Watermelon has long been known for a handful of health benefits, including high fiber and an abundance of nutrients. Recently, scientists at The Florida State University discovered research that may place watermelon as an effective food against high blood pressure.
The study evaluated nine individuals — 5 women and 4 men, between the ages of 51 and 57. Researchers issued 6 grams of L-citrulline/L-arginine, an amino acid from watermelon, each day for six weeks. They found improved heart function and lower blood pressure in all individuals.
This research is encouraging as experts believe watermelon may be effective at preventing pre-hypertension from becoming hypertension, a known risk to stroke and heart attack.
Watermelon contains the most abundant, edible source of L-citrulline which is very similar to L-arginine, the amino acid required for nitric oxide formation.

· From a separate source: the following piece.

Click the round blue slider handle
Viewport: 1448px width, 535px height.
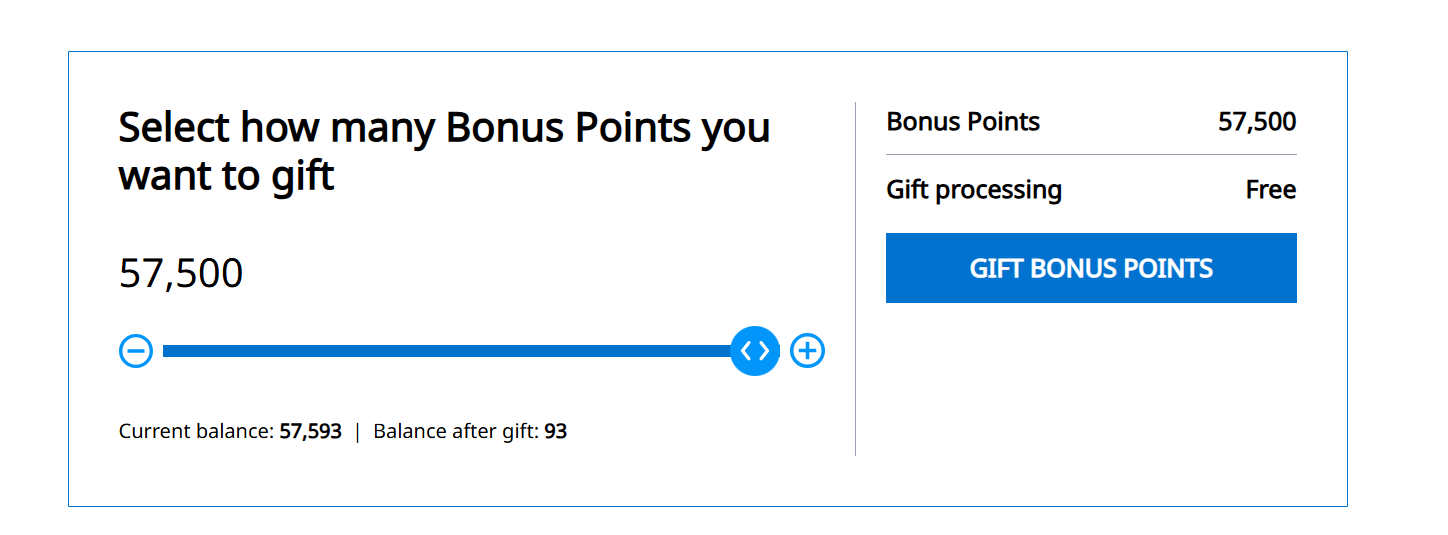(x=755, y=351)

Inside the body, L-citrulline converts into L-arginine. However, supplementation with L-arginine can cause many short-term health problems like nausea and upset stomach.
Watermelon, on the other hand, is very easy to consume and many individuals explain it to taste good as well. Watermelon also contains vitamins (A, B6, C) and minerals (potassium and lycopene).
Since cardiovascular disease is the primary cause of death in the United States, finding potential prevention methods continues to be a prime concern of researchers.